Frühe Fotokunst
Schüchtern schmiegt sie sich an die Brust der Mutter, die sich ihr liebevoll zuwendet, sie fest in den Armen hält. Neugier blitzt aus Linas kindlichen Augen, geradewegs blickt sie ins Objektiv. Scheinbar ein vertrautes Familienmotiv, sind Mutter und Tochter Steinheil doch Hauptdarstellerinnen einer wahren Sensation: Als eines der ersten fotografischen Porträts Deutschlands geht der intime Augenblick auf Carl August Steinheils Daguerreotypie „Elise Steinheil mit Tochter Lina“ von 1840/41 in die Fotografiegeschichte ein. Steinheils originale Platte und Tausende weitere Aufnahmen aus der Frühzeit der deutschen Fotografie des 19. Jahrhunderts hat der Produzent und Dokumentarfilmer Dietmar Siegert seit den 1970er Jahren zusammengetragen. Mit Unterstützung der Kulturstiftung der Länder, der Ernst von Siemens Kunststiftung, der Hypo-Kulturstiftung und der Wüstenrot Stiftung geht diese weltweit einmalige Privatsammlung nun ins Münchner Stadtmuseum über. Die rund 8.400 kostbaren Originale – darunter zahlreiche Unikate – lassen in einem fotografischen Panorama das Deutschland der Jahre 1840 bis 1890 wiederauferstehen.

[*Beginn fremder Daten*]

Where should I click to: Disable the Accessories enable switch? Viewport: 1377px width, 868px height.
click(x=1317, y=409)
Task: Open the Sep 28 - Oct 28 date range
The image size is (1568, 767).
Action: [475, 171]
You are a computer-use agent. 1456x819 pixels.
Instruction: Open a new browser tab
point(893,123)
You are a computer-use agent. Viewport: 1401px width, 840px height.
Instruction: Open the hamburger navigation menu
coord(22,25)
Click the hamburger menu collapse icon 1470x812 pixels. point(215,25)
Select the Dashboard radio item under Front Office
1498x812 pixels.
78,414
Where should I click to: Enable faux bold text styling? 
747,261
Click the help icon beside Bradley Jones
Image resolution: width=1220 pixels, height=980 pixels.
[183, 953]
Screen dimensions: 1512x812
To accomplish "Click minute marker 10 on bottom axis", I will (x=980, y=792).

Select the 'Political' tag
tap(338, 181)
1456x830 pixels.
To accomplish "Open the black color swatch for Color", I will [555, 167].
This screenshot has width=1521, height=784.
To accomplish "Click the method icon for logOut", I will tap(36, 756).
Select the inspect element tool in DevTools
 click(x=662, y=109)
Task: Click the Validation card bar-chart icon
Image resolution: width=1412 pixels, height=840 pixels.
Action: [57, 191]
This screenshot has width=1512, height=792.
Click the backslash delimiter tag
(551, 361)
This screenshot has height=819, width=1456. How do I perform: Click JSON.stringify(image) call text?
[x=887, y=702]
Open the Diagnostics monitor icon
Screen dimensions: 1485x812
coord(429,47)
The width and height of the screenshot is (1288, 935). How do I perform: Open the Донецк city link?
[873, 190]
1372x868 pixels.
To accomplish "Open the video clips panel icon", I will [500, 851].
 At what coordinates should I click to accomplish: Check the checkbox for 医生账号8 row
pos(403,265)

Vertreten sind fast alle Pioniere des Mediums: Georg Maria Eckert mit über 350 Naturstudien, Joseph Albert und seine märchenhaften Kostümball-Fotografien, aber auch Friedrich Brandt, der als einer der ersten Kriegsfotografen Europas die Schauplätze des deutsch-dänischen Kriegs im Jahr 1864 dokumentierte. Mit Landschafts- und Stadtaufnahmen von München bis Hamburg, vom Schwarzwald bis nach Danzig durchmessen u. a. die namhaften Lichtbildner Franz Hanfstaengl, Georg Koppmann oder Hermann Krone das damalige Deutschland. Mit bald nach der Erfindung des neuen Mediums kürzer werdenden Belichtungszeiten wurden Porträt- und Genrefotos populär – Siegerts künstlerisch wie kulturhistorisch wertvolle Kollektion versammelt sie in großem Umfang: Man begegnet dem Adel wie den Handwerkern, Bauern, Politikern und Künstlern – darunter die kostbare Aufnahme des Dichters und Malers Harro Harring von Carl Ferdinand Stelzner. Die Techniken reichen von den versilberten Kupferplatten der Daguerreotypien über empfindliches Salzpapier bis hin zum mit Eiweiß behandelten Albuminpapier, somit spiegelt die Sammlung auch die rasante Entwicklung des Mediums wider. Das bereits beachtliche Repertoire des Münchner Stadtmuseums zur deutschen Fotografiegeschichte erhält mit der jüngsten Erwerbung hochkarätigen Zuwachs: Keine andere öffentliche Institution in Deutschland verfügt über eine vergleichbar umfangreiche und erlesene fotografische Sammlung zum 19. Jahrhundert. Dass Dietmar Siegert seine Sammlung ins Münchner Stadtmuseum gibt, ist auch eine Auszeichnung der hervorragenden wissenschaftlich-musealen Arbeit des Hauses.